Of Roof Tiles & Snowdrops
Made a tentative start on the stove installation today. I've done a lot of sketching and visualizing over the weeks, rehearsing the moves in my head, a bit like climbing or dancing, I guess; but at the end of the day, one has to get stuck in to some actual, physical investigation, and dare I say it, work. So, with the aid of a borrowed roof-ladder and my collection of slating tools, I set off up the roof to find out exactly where the living-room flue issues forth beneath the slates. Except that it doesn't in any convenient sense: the chimney stack must have straddled next door's cottage originally, and so I will have to go in from the side (in the tiny loft space) to open up the flue enough to feed the chimney liner in, and terminate to the register plate where the insulated flue - with a suitable offset to exit the roof - will be sited.
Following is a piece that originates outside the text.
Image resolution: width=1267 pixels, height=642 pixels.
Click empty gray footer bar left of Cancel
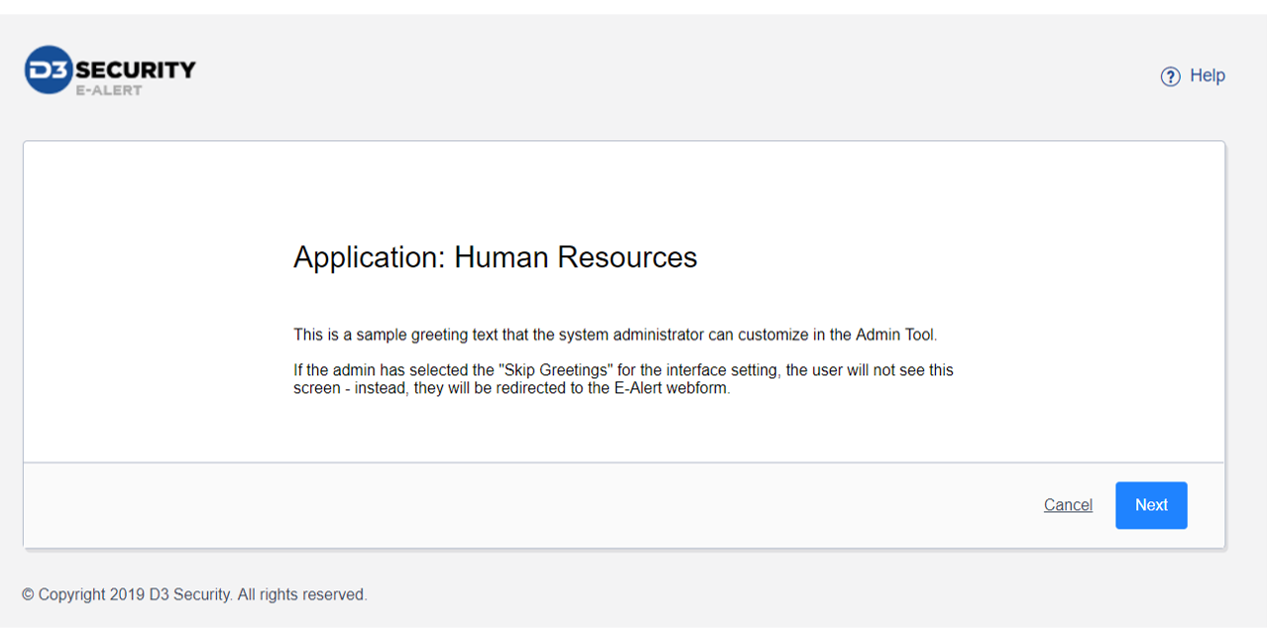pyautogui.click(x=500, y=505)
I think the outside work should be trivial, if hard - at my age at least - work, but the inside stuff will be a pain, I think quite literally, due to the restricted space: around a metre's headroom. There's still a lot of mental rehearsal and side-chain mental processing going on, but it will get done: I'm just a little rusty on the building-work side of things, these days. I've had plenty of offers of help and advice, which I'm certain I'll draw on as the thing progresses, but I think, aside from the lack of physical shape and the relative lack of self-confidence, I'll get it done. I've done far bigger and harder things in the past. I'll keep you posted. Oh, and the snowdrops? Couldn't resist it: they were growing in a small, isolated clump, a couple of metres back from my ladder. Far prettier than what I was doing, so there we go...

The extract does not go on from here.